Culture of Tripura
Formely a princely state, and subsequently a Union Territory of Independent India, Tripura was raised to the status of a state on January 21, 1972. Tripura is mainly a hilly territory with altitudes varying from 50 to 3080 ft above sea level, though larger part of the population of the state lives in the plains. Characterised by temperate climate and highly humid atmosphere, Tripura is best visited after the south west monsoons in October.
People of Tripura
Culture & Tradition
Tripura is a small state in the north-east of the India. It has extensive international border with Bangladesh and, in fact, 85% of its perimeter is international border with rest being common boundary with Assam and Mizoram to the East. This ancient land of mystic past displays a composite culture with several ethnic groups residing in the state. Though the cultural heritage of one community is quite different from the other, the distinct efforts have mingled them into a single whole, giving birth to a unique cultural character. Tripura can be described as a 'laboratory' of exotic cultural amalgam. Tripura, quite off the beaten track, is a treasury of tribal crafts & culture as well as music & dancing. Tripura has a large number of interesting tourist destinations including religious sites of Hindu’s and Buddhists.
The inhabitants, the majority of whom are tribals, live in houses built on an elevated platform, 3 to 4 m above the ground, and reached by a ladder. Tripura has become home to several thousand immigrants from West Bengal and Bangladesh, who have settled in the state and reduced the tribals to a minority in some areas.
Today, Tripura is broadly a Bengali community, inspite of the 19 Scheduled Tribes that form more than 40% of the state's population. More than half speak Bengali; Bengali and Tripuri are the state's official languages. The other major language in Tripura is Manipuri. Hinduism is followed by the majority of people in the state. The other communities residing in minor number are - Muslims, Buddhists, and Christians. The tribals, with a rich and varied culture, belong mainly to the Reang, Chakma, Halam and Usai communities. Tripura's other communities or tribes are - Tripuri, Mog, Reang, Chakma, Halam(Malsum), Garo, Lusai and Darlong.

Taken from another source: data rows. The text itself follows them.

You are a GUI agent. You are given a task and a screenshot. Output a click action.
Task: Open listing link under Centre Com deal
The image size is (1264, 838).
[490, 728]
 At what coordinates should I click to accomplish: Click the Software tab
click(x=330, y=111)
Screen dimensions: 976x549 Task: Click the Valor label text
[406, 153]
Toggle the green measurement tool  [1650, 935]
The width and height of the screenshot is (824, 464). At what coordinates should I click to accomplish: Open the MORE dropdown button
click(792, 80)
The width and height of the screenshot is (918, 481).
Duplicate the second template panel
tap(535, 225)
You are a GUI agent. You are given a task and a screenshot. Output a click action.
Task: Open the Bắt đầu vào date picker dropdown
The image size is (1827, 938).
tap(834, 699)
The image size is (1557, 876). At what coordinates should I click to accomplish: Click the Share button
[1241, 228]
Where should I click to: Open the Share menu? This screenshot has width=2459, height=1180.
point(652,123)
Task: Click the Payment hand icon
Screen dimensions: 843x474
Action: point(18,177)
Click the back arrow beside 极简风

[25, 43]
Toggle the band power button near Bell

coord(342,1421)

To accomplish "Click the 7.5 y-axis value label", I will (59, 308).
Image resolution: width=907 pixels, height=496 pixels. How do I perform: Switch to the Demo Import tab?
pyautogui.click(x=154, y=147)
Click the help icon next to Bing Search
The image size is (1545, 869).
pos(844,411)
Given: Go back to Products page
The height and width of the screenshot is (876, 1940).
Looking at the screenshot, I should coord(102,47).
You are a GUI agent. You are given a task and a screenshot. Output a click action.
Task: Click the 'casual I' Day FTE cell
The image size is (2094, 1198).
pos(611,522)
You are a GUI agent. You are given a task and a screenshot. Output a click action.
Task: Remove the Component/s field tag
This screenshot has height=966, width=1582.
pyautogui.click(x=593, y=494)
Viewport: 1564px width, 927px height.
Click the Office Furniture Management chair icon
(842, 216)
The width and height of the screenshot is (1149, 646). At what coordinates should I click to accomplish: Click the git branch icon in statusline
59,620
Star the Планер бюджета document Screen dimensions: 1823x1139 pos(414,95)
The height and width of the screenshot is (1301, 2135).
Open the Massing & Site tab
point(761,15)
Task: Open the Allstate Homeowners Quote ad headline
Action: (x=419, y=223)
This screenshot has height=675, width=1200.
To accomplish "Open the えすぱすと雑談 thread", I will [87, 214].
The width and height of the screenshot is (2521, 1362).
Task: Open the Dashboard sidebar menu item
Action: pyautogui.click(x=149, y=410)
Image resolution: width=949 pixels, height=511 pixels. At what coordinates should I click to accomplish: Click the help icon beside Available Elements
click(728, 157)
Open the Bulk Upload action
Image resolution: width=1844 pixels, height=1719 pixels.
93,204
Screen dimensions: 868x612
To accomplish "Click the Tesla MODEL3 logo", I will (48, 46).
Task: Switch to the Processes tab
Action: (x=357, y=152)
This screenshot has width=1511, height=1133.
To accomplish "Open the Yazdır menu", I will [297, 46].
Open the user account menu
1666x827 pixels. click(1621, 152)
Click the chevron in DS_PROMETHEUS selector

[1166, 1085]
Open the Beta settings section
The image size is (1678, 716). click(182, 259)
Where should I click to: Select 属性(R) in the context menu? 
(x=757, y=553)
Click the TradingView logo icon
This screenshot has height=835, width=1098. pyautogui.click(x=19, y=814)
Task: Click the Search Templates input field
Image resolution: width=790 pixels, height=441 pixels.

Fairs & Festivals of Tripura
As Tripura is largely dominated by the Hindus, the festivals celebrated here are quite common to the festivals celebrated in the rest of India. In addition to this, there are many festivals unique to Tripura.
There are numerous festivals celebrated through out the year in Tripura with great pomp and show.
The main festivals of Tripura are the Durga Puja (at the time of Dussehra), Karchi Puja, Diwali, Dol Jatra (Holi), Pous Sankranti, Ashokashtmi and Buddha Jayanti, Id, Christmas and New Year. The Garia, Ker Ganga and Gajan festivals are important tribal festivities. During Ashokashtmi there are special celebrations at Unnakoti. The Fourteen Goddess Temple in Old Agartala attracts a lot of visitors for its Karchi Puja, and so does Tirthamukh on the occasion of the Pous Sankranti Mela. Other festivals are the Rabindra/Nazrul Festival in May, the Boat Race at Melaghar in August, the Orange and Tourism festival in the Jampui Hill range in November.
Arts & Crafts of Tripura
Handlooms and handicrafts of Tripura reflect the inborn quality of workmanship, and uniqueness of the people. Tripura has a large population of tribals, thus has a tradition of different kinds of crafts. Handloom is the prime craft of Tripura. Intricately designed handlooms and silk, cane and bamboo works are the main industries. The obvious feature of Tripura handloom is vertical and horizontal stripes with distributed embroidery in multiple colours.
Cane and bamboo craft of Tripura is also globally accepted. Simple materials such as bamboo, cane, palm leaves and ordinary yarn are used to create a fascinating variety of handiwork. Popular handicraft items are bamboo screens, lamp stands, tablemats, sitalpati, woodcarving, silver ornaments and other crafts that are practiced. One can also find simple work of brass and bell metal articles in Tripura.
Furniture, toys, objects of daily utility such as lamp shades, baskets, calendars, ivory work and Tripuran tribal jewellery, make shopping here a delightful experience.
Music & Dance of Tripura
Music and dance are an integral part of the people of Tripura. Garia dances held for the prosperity of the people; dances of the Reang community; 'Bizu' dances by the Chakmas denoting the end of the Bengali calendar year; 'Hai Hak' dances of the Halams and the Cheraw dance associated with the confinement of Lusai woman, are examples. 'Basanta Raas' is the charming dance of the Hindu Manipuris, in Tripura.